« Reviews, Uncategorized

Simon Dybbroe Møller

Simon Dybbroe Møller, Dance of Light, 2009, Still frame, 160 slides, 2 slide projectors, sound, Courtesy Andersen's Contemporary, Photo Anders Sune Berg

 

August 28 – September 25, 2009

Andersen Contemporary, Copenhagen - Denmark

 By Cara Despain

 In his usual referential manner, Simon Dybbroe Møller presents a relatively obscure homage in two recent works on display at Andersens Contemporary, Copenhagen. Like an art DJ, his work takes snippets and remixed aesthetics to deliver a reconfiguration of art and/or culture and its prior notions—using a filter that reflects his own individual take as an artist.  A twist within a twist, the two pieces exhibited at Andersens refer to themselves referring to something someone else did. In this case it is Sophus Tromholt—a Nordic mathematician who attempted to photograph the aurora borealis in Norway in the 1800s and, upon being unable to do so, instead published a drawing of his observations under the guise of a photo.

Møller’s reconstructions highlight Tromholt’s technically failed attempt, and also present this natural and intrinsically beautiful phenomenon once removed. The first piece, Only Particles, Some Fast Some Slow (to Sophus Tromholt),is a collage of photographs of Tromholt’s drawing that have been cut into tangrams.  This new arrangement points to both the desperate original false photo and Tromholt’s work as a mathematician, and perhaps returns some strange honesty to the endeavor. Concept aside—which is Møller’s contribution to the work—Tromholt’s aesthetic, where the drawing is concerned, holds its own; whether intended to be viewed as art or not.

The second piece, Dance of Light, is removed from the actual northern lights by one more step and is purely Møller’s creation. Setting the impression of the lights to ballet, and subsequently photographing it, he creates a moving, layered version of trapped solar particles using two slide projectors in a black-box project room. The stills of the dancers, seen individually, reveal their colored unitards and give an indication of their individual movements. Taken together, the slides of the dancers in blurred motion blend with the body positions of the others (the images from the two projectors overlap, and alternate—switching every two seconds) to create a literally dancing reproduction of the aurora not unlike time- lapse footage of the northern night sky. This visual play—an effect he has fabricated with a semi-scientific seed—is another concept that repeatedly surfaces in his work.  It is a methodical and calculated redux.

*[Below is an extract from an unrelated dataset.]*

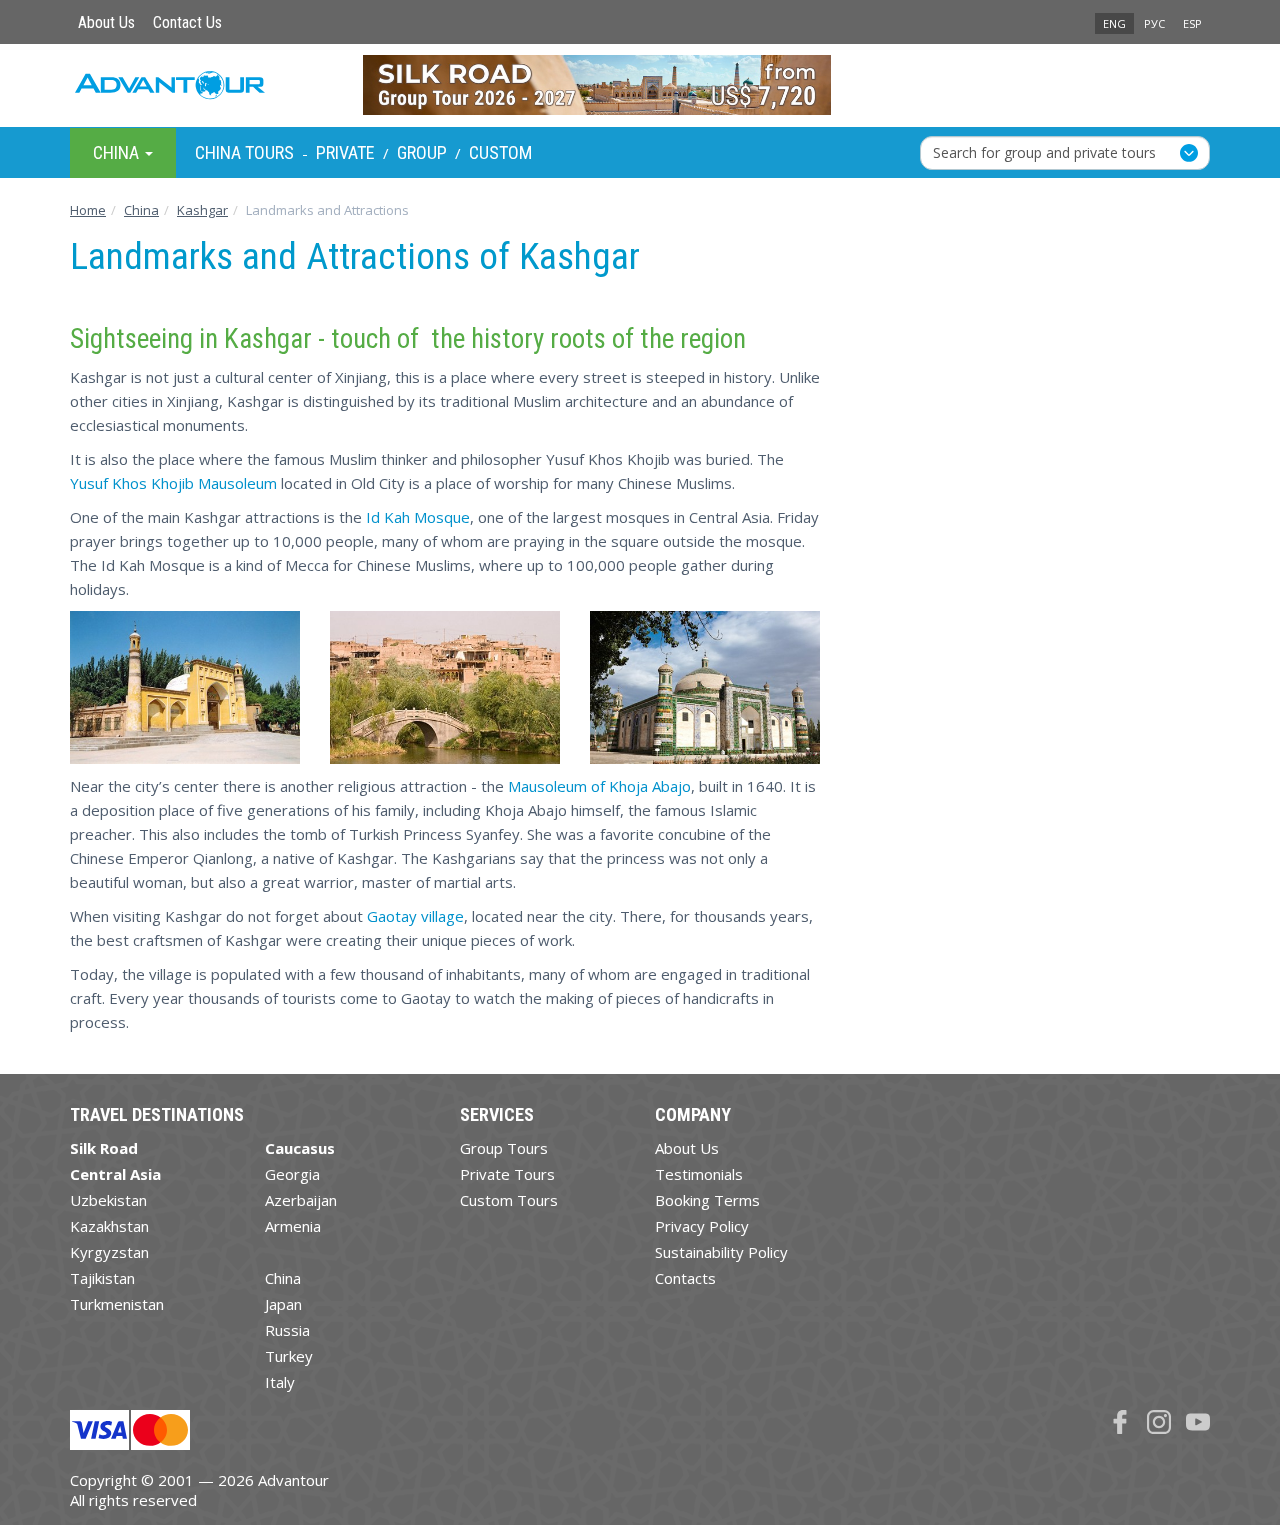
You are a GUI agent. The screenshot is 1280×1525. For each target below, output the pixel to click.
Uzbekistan (108, 1200)
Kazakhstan (109, 1226)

The created, pseudo-scientific phenomenon of the works experienced in the dark of the space generates a new observation—a very humanized version of the aurora. After all, Tromholt was perhaps best known as an ethnographer; and it seems that to a certain extent, Møller artistically functions as the same.

 

 Cara Despain is an artist and freelance art writer from Salt Lake City.  She received a BFA from the University of Utah in 2006, and has recently been traveling and working from Salt Lake, Berlin, and Miami.